## Excerpted records
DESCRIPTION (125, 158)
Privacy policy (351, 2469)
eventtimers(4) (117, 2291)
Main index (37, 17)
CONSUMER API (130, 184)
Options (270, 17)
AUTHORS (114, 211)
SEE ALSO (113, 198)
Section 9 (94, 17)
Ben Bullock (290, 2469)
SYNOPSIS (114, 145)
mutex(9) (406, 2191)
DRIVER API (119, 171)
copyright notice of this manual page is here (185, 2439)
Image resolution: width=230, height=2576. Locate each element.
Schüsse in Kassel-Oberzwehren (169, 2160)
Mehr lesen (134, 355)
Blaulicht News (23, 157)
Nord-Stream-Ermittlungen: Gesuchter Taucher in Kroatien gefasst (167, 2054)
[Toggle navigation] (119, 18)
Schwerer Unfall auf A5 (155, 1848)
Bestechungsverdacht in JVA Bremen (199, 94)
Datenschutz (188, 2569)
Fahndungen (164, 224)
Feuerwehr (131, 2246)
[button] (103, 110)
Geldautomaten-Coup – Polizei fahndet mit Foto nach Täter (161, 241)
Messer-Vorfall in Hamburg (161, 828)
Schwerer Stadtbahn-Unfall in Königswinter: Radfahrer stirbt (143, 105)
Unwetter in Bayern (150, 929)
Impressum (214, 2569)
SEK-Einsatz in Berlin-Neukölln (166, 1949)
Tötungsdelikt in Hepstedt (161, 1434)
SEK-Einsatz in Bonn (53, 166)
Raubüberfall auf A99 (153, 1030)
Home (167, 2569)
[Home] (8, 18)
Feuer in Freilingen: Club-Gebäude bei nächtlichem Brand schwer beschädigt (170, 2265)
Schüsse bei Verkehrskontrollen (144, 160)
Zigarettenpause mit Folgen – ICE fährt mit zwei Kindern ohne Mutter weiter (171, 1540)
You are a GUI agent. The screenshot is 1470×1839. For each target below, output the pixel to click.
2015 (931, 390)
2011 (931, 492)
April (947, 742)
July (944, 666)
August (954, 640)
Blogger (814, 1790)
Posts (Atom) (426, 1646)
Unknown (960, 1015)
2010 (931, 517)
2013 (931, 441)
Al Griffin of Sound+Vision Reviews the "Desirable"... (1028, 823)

## Instructions to follow
Everything from the first line of the records above to the line containing "Geldautomaten-Coup – Polizei", inclusive, should be repeated exactly; leave out the rest.

## Answer to this problem
DESCRIPTION (125, 158)
Privacy policy (351, 2469)
eventtimers(4) (117, 2291)
Main index (37, 17)
CONSUMER API (130, 184)
Options (270, 17)
AUTHORS (114, 211)
SEE ALSO (113, 198)
Section 9 (94, 17)
Ben Bullock (290, 2469)
SYNOPSIS (114, 145)
mutex(9) (406, 2191)
DRIVER API (119, 171)
copyright notice of this manual page is here (185, 2439)
Image resolution: width=230, height=2576. Locate each element.
Schüsse in Kassel-Oberzwehren (169, 2160)
Mehr lesen (134, 355)
Blaulicht News (23, 157)
Nord-Stream-Ermittlungen: Gesuchter Taucher in Kroatien gefasst (167, 2054)
[Toggle navigation] (119, 18)
Schwerer Unfall auf A5 (155, 1848)
Bestechungsverdacht in JVA Bremen (199, 94)
Datenschutz (188, 2569)
Fahndungen (164, 224)
Feuerwehr (131, 2246)
[button] (103, 110)
Geldautomaten-Coup – Polizei fahndet mit Foto nach Täter (161, 241)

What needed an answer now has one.